In the midst of a fiercely contested election for Rajya Sabha seats, the Bharatiya Janata Party approached the Election Commission, complaining about three legislators of the Maha Vikas Aghadi alliance in Maharashtra, and against two Congress legislators in Haryana of violating election protocol.
A delegation of union minister Mukhtar Abbas Naqvi, Gajendra Singh Sekhawat, Arjun Meghwal, and Jitendra Singh met the EC after the polling was over, asking the election regulator to examine the issue and demanded that the votes of the Opposition legislators be cancelled.
The BJP in one of its memorandum said that the three MVA MLAs, Congress’s Yashomati Thakur, Jitendra Awhad of NCP and Suhas Kande of Shiv Sena “compromised and vitiated the voting procedure” by displaying their ballot paper to people other than their own party election agents.
In another memorandum, the BJP said that Congress MLAs BB Batra and Kiran Choudhry displayed their ballot papers, too.
“The video cameras though obliquely placed may have captured the broad contours of the violation and objections were filed with the Returning Officer by the BJP election agent and other party agents. The RO, without even considering the facts presented or examining the conduct of election rules 1961 or consulting the ECI observers present on the spot, allowed the votes as legal,” the BJP said in its memorandum. The memorandum also had copies of representations made by the election agents of BJP, JJP and an independent candidate.

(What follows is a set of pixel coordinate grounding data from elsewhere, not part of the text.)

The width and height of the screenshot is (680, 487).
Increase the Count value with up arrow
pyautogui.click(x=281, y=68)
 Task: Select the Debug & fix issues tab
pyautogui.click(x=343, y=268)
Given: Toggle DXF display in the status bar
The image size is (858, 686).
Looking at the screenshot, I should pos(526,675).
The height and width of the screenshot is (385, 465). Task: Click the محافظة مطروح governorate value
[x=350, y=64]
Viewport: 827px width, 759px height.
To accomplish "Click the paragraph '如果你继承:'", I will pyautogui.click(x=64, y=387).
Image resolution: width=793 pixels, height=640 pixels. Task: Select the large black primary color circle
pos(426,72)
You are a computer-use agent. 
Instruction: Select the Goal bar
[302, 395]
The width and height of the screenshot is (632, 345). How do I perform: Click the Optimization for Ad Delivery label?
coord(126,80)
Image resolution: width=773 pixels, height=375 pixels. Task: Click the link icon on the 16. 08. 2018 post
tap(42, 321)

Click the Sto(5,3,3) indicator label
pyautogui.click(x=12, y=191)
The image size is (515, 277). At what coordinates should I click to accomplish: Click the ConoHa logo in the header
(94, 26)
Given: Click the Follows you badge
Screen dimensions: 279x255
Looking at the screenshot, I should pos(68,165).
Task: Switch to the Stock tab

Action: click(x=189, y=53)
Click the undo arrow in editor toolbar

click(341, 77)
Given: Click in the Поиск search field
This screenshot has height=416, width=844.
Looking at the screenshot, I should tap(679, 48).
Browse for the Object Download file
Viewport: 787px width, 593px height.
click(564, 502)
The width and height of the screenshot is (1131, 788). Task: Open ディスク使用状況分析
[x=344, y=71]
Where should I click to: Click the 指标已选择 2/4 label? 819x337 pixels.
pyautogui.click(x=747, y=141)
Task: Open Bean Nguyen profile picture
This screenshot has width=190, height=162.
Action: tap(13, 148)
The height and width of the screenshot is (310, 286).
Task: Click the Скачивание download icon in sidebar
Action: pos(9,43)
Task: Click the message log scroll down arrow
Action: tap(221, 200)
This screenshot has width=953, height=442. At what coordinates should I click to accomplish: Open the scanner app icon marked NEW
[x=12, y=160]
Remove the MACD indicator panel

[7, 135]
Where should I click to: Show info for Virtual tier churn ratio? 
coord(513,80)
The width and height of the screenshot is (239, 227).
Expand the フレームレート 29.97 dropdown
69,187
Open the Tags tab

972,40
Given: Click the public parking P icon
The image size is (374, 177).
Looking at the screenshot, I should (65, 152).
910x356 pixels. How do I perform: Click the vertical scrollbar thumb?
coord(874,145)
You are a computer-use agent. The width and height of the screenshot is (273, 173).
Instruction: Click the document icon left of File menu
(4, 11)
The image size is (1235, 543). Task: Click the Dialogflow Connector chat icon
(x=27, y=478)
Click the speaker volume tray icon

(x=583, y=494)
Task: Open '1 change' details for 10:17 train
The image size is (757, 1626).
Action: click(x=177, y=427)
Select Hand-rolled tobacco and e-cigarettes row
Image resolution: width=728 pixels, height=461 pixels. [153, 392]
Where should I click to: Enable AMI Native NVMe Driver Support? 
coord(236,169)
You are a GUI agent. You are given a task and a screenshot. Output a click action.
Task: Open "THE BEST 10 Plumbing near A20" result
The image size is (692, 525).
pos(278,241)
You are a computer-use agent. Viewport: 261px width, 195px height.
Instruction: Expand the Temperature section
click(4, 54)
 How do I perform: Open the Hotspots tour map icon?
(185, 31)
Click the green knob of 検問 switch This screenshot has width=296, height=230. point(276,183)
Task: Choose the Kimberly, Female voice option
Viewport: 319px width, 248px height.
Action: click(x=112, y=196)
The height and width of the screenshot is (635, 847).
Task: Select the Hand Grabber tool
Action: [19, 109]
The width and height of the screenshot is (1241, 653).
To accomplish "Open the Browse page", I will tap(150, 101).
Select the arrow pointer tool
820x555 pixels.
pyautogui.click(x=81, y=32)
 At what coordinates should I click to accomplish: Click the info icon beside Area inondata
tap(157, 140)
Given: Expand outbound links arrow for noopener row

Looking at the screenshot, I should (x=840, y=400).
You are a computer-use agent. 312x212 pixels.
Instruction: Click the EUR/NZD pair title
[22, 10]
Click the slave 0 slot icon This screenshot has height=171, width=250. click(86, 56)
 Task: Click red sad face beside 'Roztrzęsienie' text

In both the memorandums, the BJP referenced the 2017 election of Congress leader Ahmed Patel, who went to the Rajya Sabha from Gujarat. In his election, the EC has said that showing the ballot paper to anyone other than their party’s election agent makes a legislator’s vote invalid.
“The Commission, in Ahmed Patel case in 2017, had set down the conditions wherein any vote cast in violation of the election rules would be cancelled whether at the time of voting or counting.